Lord Stoddart of Swindon: My Lords, I would prefer that Clauses 111 and 112 were not in the Bill at all. Having said that, however, I appreciate that the Government have come a long way in meeting the concerns which were rightly expressed in Committee in this House.

What concerns me most is that, had this House not had the time and the ability to scrutinise it, the legislation would have gone through. It is a matter of concern that a Bill containing 126 clauses should be sent to this House without most of them having been properly considered. It is no good the Home Secretary or any other Cabinet Minister complaining about this House, when it has done its job—a job which should have been done by the House of Commons in the first place, it having been elected to do so. It is entirely reprehensible that an elected House of Commons should have less concern than this House for the freedoms and the rights of the people of this country.

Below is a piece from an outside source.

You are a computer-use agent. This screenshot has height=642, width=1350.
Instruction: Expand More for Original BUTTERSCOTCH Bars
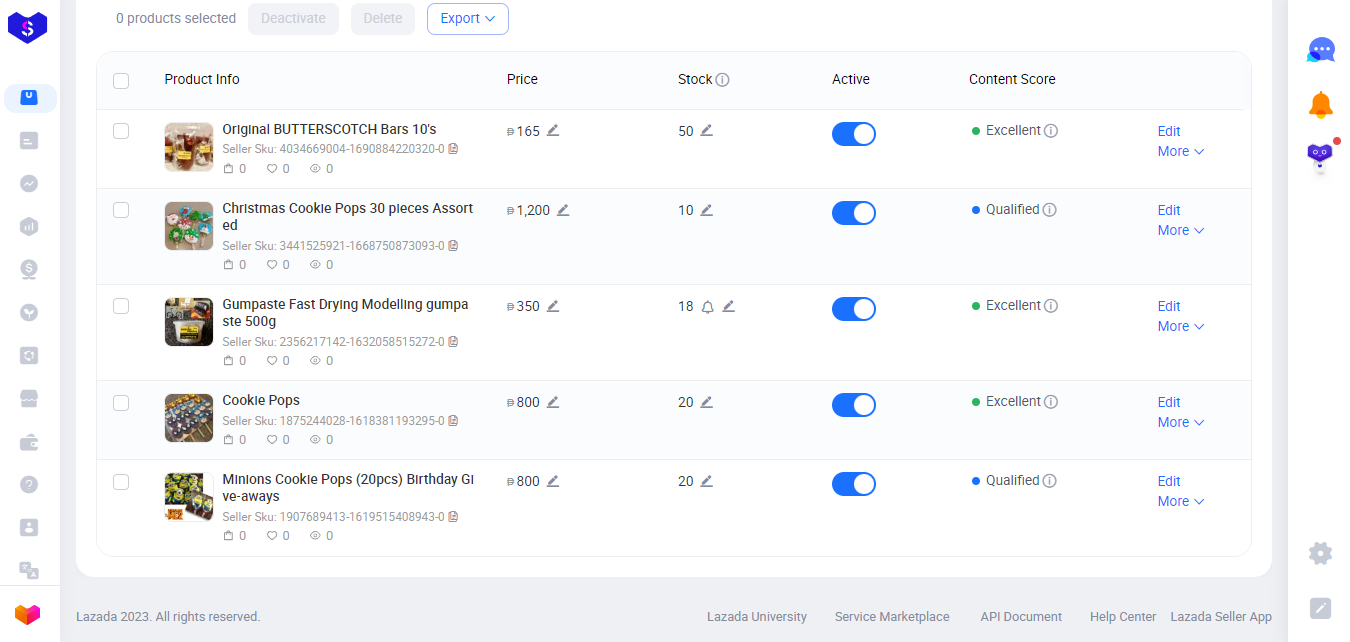click(x=1180, y=152)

I believe that Mr Blunkett is doing a good job, is speaking his mind, guiding people along a road of less political correctness. However, he has to understand that, unless the House of Commons does its job, this House has to spend a great deal more time on the Bill—more than three times as much—and has to do the job for it.

I think that I speak for most members when I say that we would prefer to be at home in our beds than sitting here at one or two o'clock in the morning, doing a job for which the other people along the corridor are properly paid.

Lord Pearson of Rannoch: My Lords, perhaps I may press the Minister to confirm beyond doubt that any provisions arising from the exercise of Article 31 will require unanimity in Brussels. I say that because Article 31, as it stands in Title VI of the Treaty and on its own, contains no reference to whether the provisions under it will be reached by unanimity or qualified majority voting.

The article is controlled by Article 24 of the TEU, which the Government now wisely wish to leave out of the Bill, but Article 24 is itself amended by the Treaty of Nice from unanimity to qualified majority voting, if that treaty is to be ratified.

Article 34 is clearer and does appear to come under unanimity. Article 31, standing on its own as it now does, is silent on the matter and it would be very helpful to have confirmation from the noble Baroness that these new provisions will require unanimity in Brussels before they are brought here by regulations.